Firestations don’t cause fires

or at least that’s what Timothy Geithner said about a hundred times in his book Stress Test: Reflections on Financial Crises. The book was a good recounting from the perspective of the Treasury though. After living through the financial crisis… partially as an employee of Washington Mutual, I have an appreciation for the crisis and the views on the bailouts that many in the country don’t.

I’ve read most of the stories about the firms involved or the situation in general. Stories such as The Big Short: Inside the Doomsday Machine, The Lost Bank: The Story of Washington Mutual-The Biggest Bank Failure in American History, Fatal Risk: A Cautionary Tale of AIG’s Corporate Suicide, and of course Too Big to Fail: The Inside Story of How Wall Street and Washington Fought to Save the Financial System – and Themselves. I am now an investor in many of the major players in the crisis, $AIG, $FNMA, $FNMAS, $MBI, and $BAC. Granted between my wife and I lost way too much money due to being wiped out as shareholders of Washington Mutual Bank. If I think about the profits I’ve had from investing in those firms, it still is far from the $100k we lost due to WaMu’s collapse.

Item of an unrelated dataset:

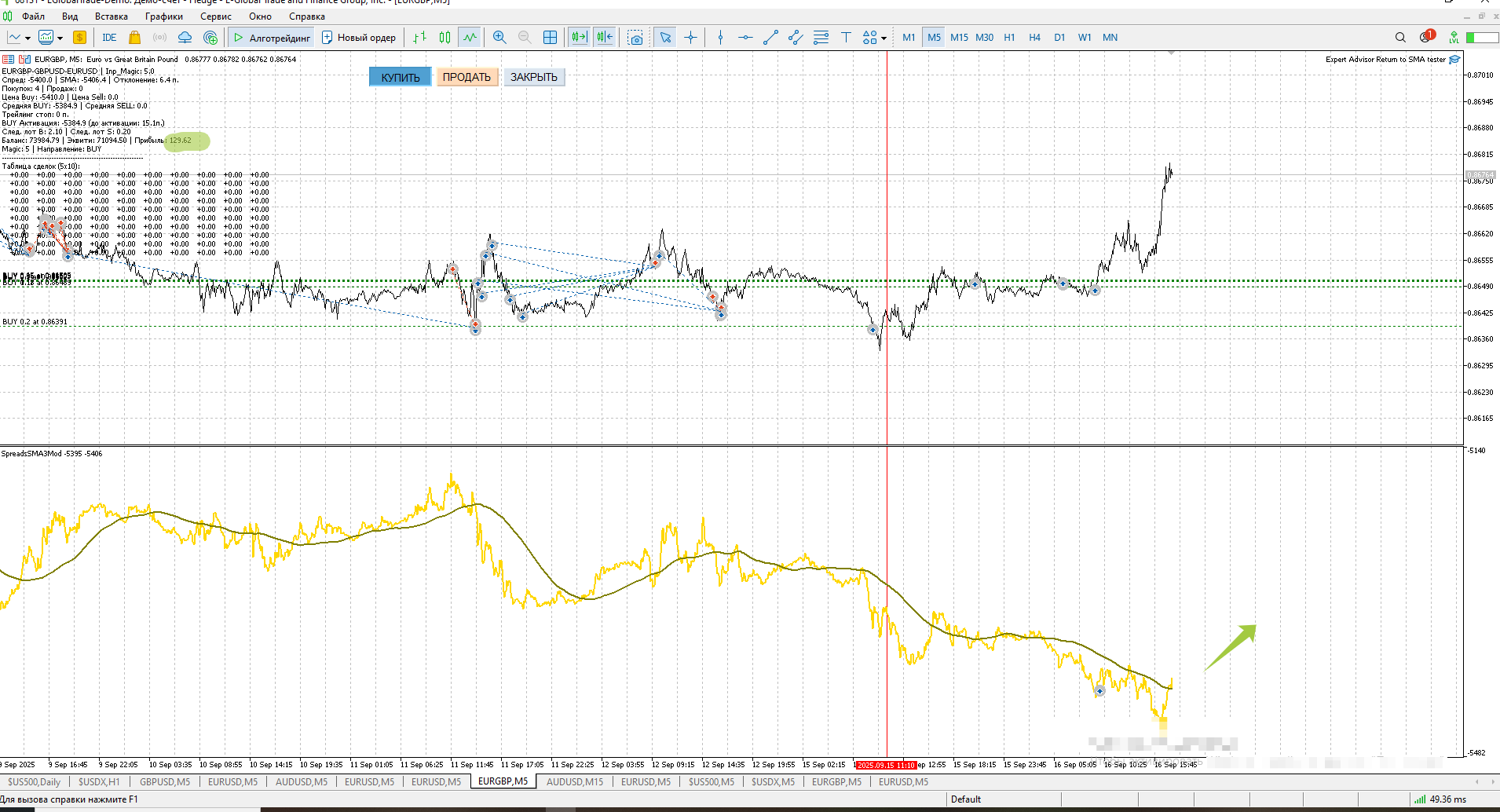
Task: Open MetaEditor with the IDE button
Action: [109, 38]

This personal connection to the crisis, even though I wasn’t directly involved in the assets that caused the collapse frames my appreciation for Geithner’s book on the topic.

His recollection of the crisis was self serving, but generally open. He is incredibly critical of the political process involved in managing a financial system, in a way that none of the other stories are. They all told stories about how gruff Geithner was to deal with and in turn Geithner is telling stories about how gruff the politicians who really controlled the purse strings were to deal with. The media added fire to the situation and he correctly points out that most of the things they did during the bailouts turned out to be the right things to do. This is a part of the story that is often not told. As a current shareholder of many of the firms that received a bailout of some kind, I completely understand how much money has been paid to the government as profits above their investment. The people of the United States came out ahead in this situation and Geithner’s story indicates he thought this would be the case (even though many disagreed at the time).

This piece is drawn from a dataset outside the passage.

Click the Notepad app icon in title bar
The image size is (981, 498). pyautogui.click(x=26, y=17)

If you have an appreciation for the crisis in any way, I definitely recommend reading the book. If you are more interested in lessons learned from the crisis, skip it as Geithner isn’t to a place yet where he can reflect meaningful lessons about his experience during that time. Although, I do hope he does a book later in life when he gets a chance to really reflect on his experiences fighting crisis after crisis throughout his career as a public servant. In this book, he only left two rules of thumb for the entrepreneurs and operators who live every day to just get shit done.

  • Be ‘for’ stuff, not just ‘against’ stuff – in other words, don’t be a critic with no value to add. It’s ok to not like an idea, but you better have an idea to bring to the table.
  • No jerks, peacocks, or whiners – I really like this one, in the world of tech and finance, there are a lot of jerks, a lot of peacocks showing their feathers, and a lot of whiners. Don’t be one.

Anyone can learn from these two rules of thumb and I think building a team in any situation is better off when these two principles are followed. It is funny to think that out of all the things that happened during the crisis, the only two things that Geithner could bring up in his book and repeat as lessons were related to culture. That really helps you understand how important is culture.